Figure 4. Extrapolated values using the benchmark dose method reflect the shape of a dose-response curve
(Image Source: EPA)
While the Agency for Toxic Substances and Disease Registry (ATSDR) does not conduct cancer risk assessments, it does derive Minimal Risk Levels (MRLs) for noncancer toxicity effects (such as birth defects or liver damage). The MRL is defined as an estimate of daily human exposure to a substance that is likely to be without an appreciable risk of adverse effects over a specified duration of exposure. For inhalation or oral routes, MRLs are derived for acute (14 days or less), intermediate (15–364 days), and chronic (365 days or more) durations of exposures.
The method used to derive MRLs is a modification of the EPA's RfD methodology. The primary modification is that the uncertainty factors of 10 may be lower, either 1 or 3, based on scientific judgment. These uncertainty factors are applied for human variability, interspecies variability (extrapolation from animals to humans), and use of a LOAEL instead of NOAEL. As in the case of RfDs, the product of uncertainty factors multiplied together is divided into the NOAEL or LOAEL to derive the MRL.
Risk assessments are also conducted to derive permissible exposure levels for acute or short-term exposures to chemicals. Health Advisories (HAs) are determined for chemicals in drinking water. HAs are the allowable human exposures for 1 day, 10 days, longer-term, and lifetime durations. The method used to calculate HAs is similar to that for the RfDs using uncertainty factors. Data from toxicity studies with durations of length appropriate to the HA are being developed.
For occupational exposures, Permissible Exposure Levels (PELs), Threshold Limit Values (TLVs), and National Institute for Occupational Safety and Health (NIOSH) Recommended Exposure Levels (RELs) are developed. They represent dose levels that will not produce adverse health effects from repeated daily exposures in the workplace. The method used to derive is conceptually the same. Safety factors are used to derive the PELs, TLVs, and RELs.
Animal doses must be converted to human dose equivalents. The human dose equivalent is based on the assumption that different species are equally sensitive to the effects of a substance per unit of body weight or body surface area.
Historically, the FDA used a ratio of body weights of humans to animals to calculate the human dose equivalent.

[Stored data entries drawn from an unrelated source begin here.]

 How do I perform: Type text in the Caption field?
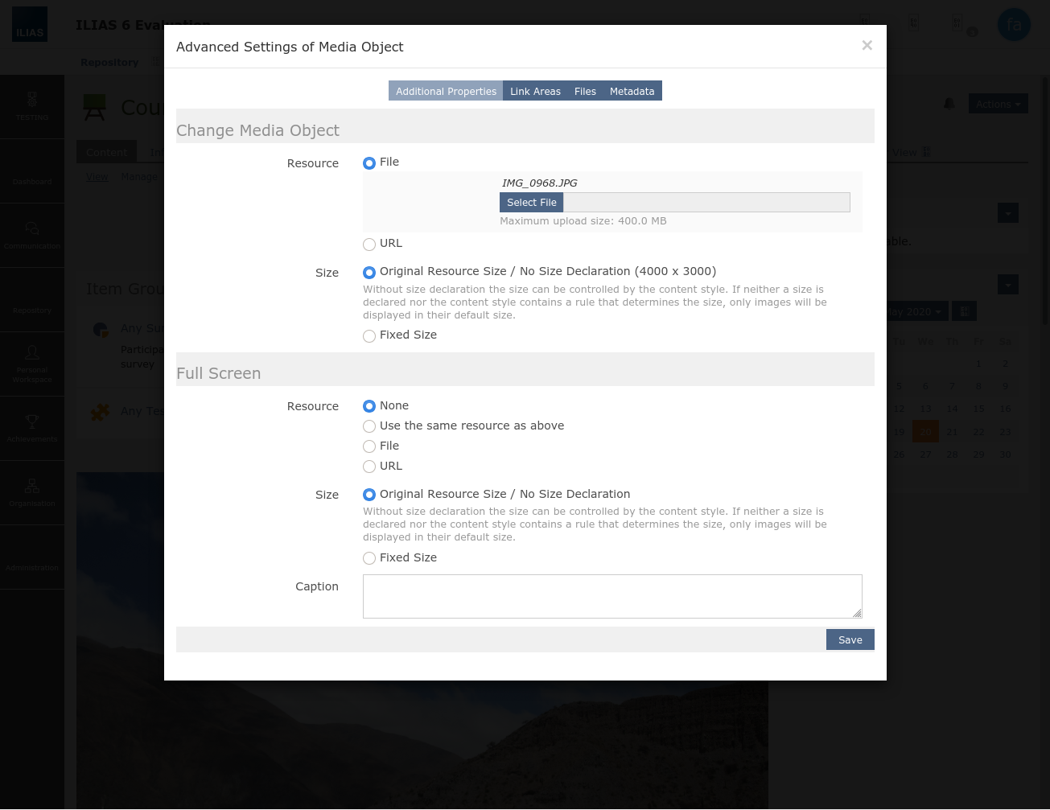point(611,596)
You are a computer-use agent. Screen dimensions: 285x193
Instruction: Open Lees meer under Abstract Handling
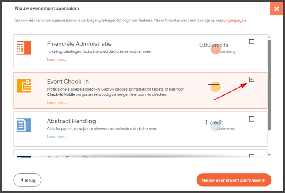[x=57, y=137]
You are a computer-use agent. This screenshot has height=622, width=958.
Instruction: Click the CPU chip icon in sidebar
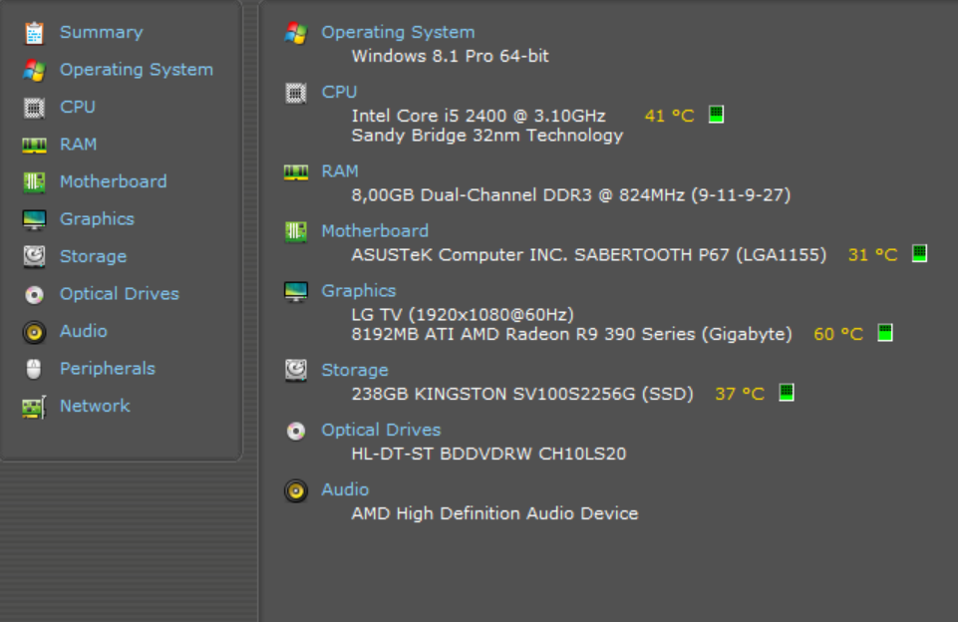34,108
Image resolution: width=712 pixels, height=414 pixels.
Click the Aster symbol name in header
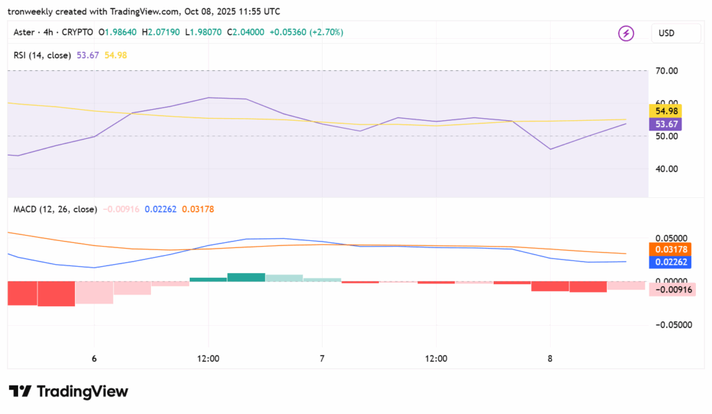(25, 33)
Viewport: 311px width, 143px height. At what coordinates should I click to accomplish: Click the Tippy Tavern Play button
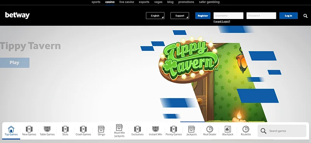15,63
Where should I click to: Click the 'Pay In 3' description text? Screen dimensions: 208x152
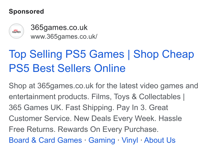click(x=131, y=108)
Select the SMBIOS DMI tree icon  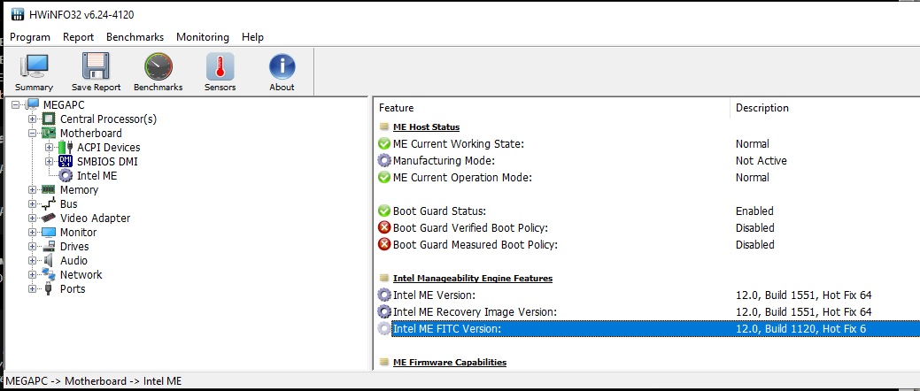(66, 162)
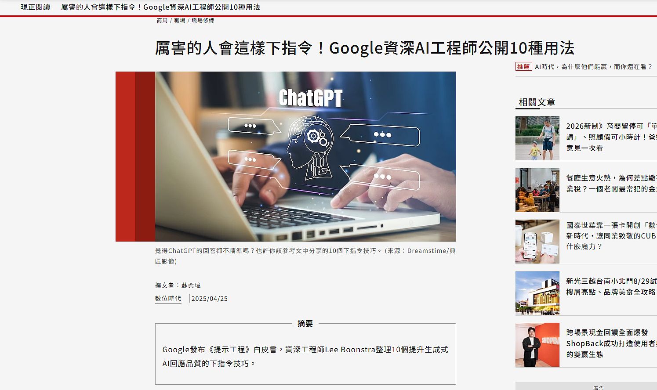Open the 職場修練 breadcrumb link
657x390 pixels.
pyautogui.click(x=203, y=21)
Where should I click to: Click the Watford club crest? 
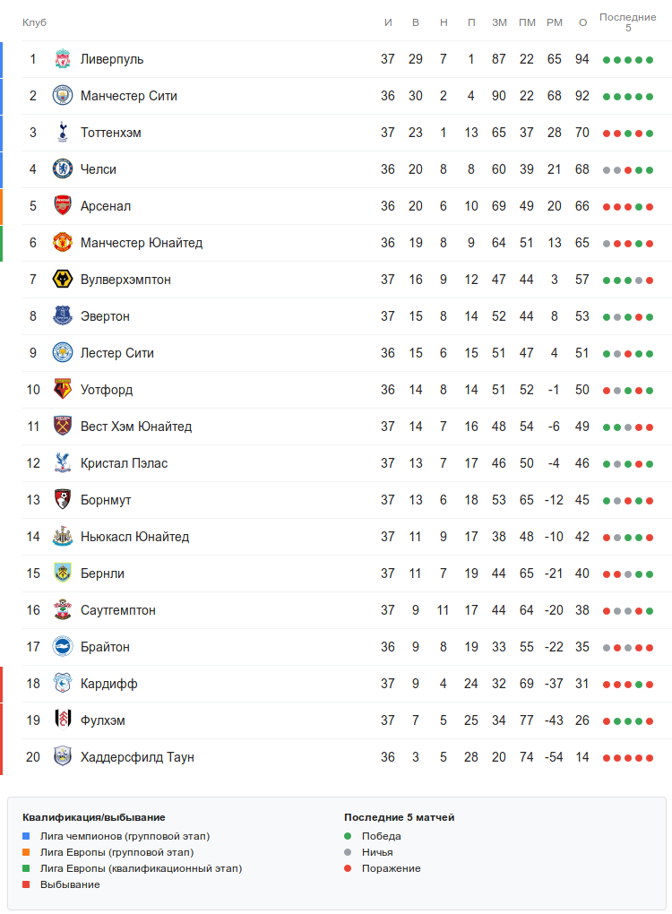pyautogui.click(x=62, y=390)
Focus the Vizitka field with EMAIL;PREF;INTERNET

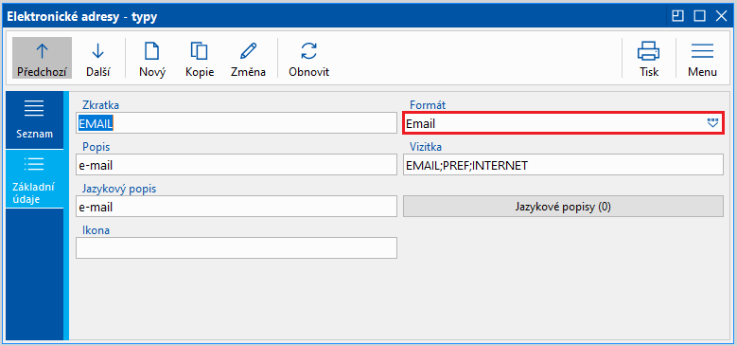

The EPA has used a ratio of surface areas of humans to animals to calculate the human dose equivalent. Some current approaches include multiplying the animal dose by the ratio of human to animal body weight raised to either the 2/3rd or 3/4th power (to convert from body weight to surface area). Toxicologists and risk assessors should check to make sure that the approach they are using is the one mandated or recommended by the regulatory agency of most relevance to their efforts.
The last step in risk assessment is to express the risk in terms of allowable exposure to a contaminated source. Risk is expressed in terms of the concentration of the substance in the environment where human contact occurs. For example, the unit for assessing risk in air is risk per mg/m3 whereas the unit for assessing risk in drinking water is risk per mg/L.
For carcinogens, the media risk estimates are calculated by dividing cancer slope factors by 70 kg (average weight of a man) and multiplying by 20 m3/day (average inhalation rate of an adult) or 2 liters/day (average water consumption rate of an adult).